Specifically, if the remaining undecided Republican Senators decide to vote for Sotomayor, they could do real and lasting damage to the Republican Party writ large in the following ways:Ensures the next nominee will be even worse. There has never been a Supreme Court nominee who has rejected the rule of law as brazenly as Sotomayor, who said in her writings that race and gender can and should affect the facts that judges choose to see in deciding cases. If Republicans cannot stand against a judicial activist with such out-of-the-mainstream views, and who was reversed by the Supreme Court in a major decision on quotas issued while her nomination was pending (the New Haven, Conn., firefighter care), then Obama will have more incentive to nominate someone as bad, or even worse, the next time.Gives future nominees license to evade and obfuscate. To be charitable, in her confirmation hearings Sotomayor engaged in a fair amount of doublespeak, with countless confirmation conversions of convenience. If Sotomayor is confirmed with significant bipartisan support, future nominees will learn the lesson that they can flip-flop on damaging views and statements without fear of contradiction. This will breed cynicism, undermine the integrity of the confirmation process, and deflate enthusiasm among core supporters going into the critical 2010 elections.Discourages the GOP base. The grassroots have spoken. The NRA, National Right to Life Committee, Americans United for Life, Americans for Tax Reform, the small business community, and other critical elements of the GOP grassroots all oppose this nominee. These groups are speaking for grassroots conservatives, who oppose Sotomayor by a whopping 62 percent to 16 percent margin (Rasmussen, July 16-17).Energizes the White House with a big win. If the president is perceived as winning big on Sotomayor because of a weak and divided GOP caucus, it gives him crucial momentum for the government-run healthcare, cap-and-tax, and other liberal legislative priorities.

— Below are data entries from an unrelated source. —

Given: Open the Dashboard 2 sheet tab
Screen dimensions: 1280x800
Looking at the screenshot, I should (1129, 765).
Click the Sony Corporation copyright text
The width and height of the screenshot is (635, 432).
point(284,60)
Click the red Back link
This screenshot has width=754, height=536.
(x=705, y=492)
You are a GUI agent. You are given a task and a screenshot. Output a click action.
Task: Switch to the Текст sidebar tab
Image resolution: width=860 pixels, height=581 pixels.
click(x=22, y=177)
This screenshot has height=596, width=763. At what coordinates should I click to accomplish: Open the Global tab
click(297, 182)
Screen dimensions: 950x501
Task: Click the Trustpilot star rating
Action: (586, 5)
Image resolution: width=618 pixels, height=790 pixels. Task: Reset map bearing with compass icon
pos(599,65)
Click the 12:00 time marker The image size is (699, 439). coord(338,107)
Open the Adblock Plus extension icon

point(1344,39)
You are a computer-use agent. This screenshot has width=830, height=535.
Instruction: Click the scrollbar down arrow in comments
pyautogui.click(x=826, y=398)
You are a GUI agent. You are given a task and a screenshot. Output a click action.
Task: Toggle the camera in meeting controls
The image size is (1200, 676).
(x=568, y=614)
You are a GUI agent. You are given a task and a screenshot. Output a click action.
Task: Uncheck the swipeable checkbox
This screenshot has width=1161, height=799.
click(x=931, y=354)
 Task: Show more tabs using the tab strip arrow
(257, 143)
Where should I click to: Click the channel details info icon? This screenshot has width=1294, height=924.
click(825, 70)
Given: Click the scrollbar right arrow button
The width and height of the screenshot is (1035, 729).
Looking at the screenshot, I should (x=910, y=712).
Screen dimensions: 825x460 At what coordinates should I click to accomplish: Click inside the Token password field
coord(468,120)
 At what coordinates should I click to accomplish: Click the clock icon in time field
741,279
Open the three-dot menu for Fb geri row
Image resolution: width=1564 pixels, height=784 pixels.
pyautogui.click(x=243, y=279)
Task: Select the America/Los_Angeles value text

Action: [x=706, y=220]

In sum, Sotomayor’s personal story is inspiring. Republican leaders should emphatically and frequently express admiration for her background and achievements as a Latina woman. But her views are out of the mainstream and her judicial record and previous statements and writings are those of a judicial activist. Not only does the GOP base and Independents oppose her because of those views, but Hispanic support for her nomination is underwhelming at best.
A vote against her confirmation is not a vote against her personally. It is a vote against the imposition of quotas by judicial fiat, the reliance on foreign law by U.S. courts, more liberal protections for unlimited, taxpayer-funded abortion on demand, and the erosion of the Second Amendment right to bear arms.
For Republicans, the Sotomayor nomination is a political Rorschach test. If they fail it, the consequences in 2010 and beyond could be enormous. If they pass it, combined with Obama’s falling poll numbers, growing queasiness among Blue Dog Democrats, and a weak economy, their fortunes could turn around far quicker than they think.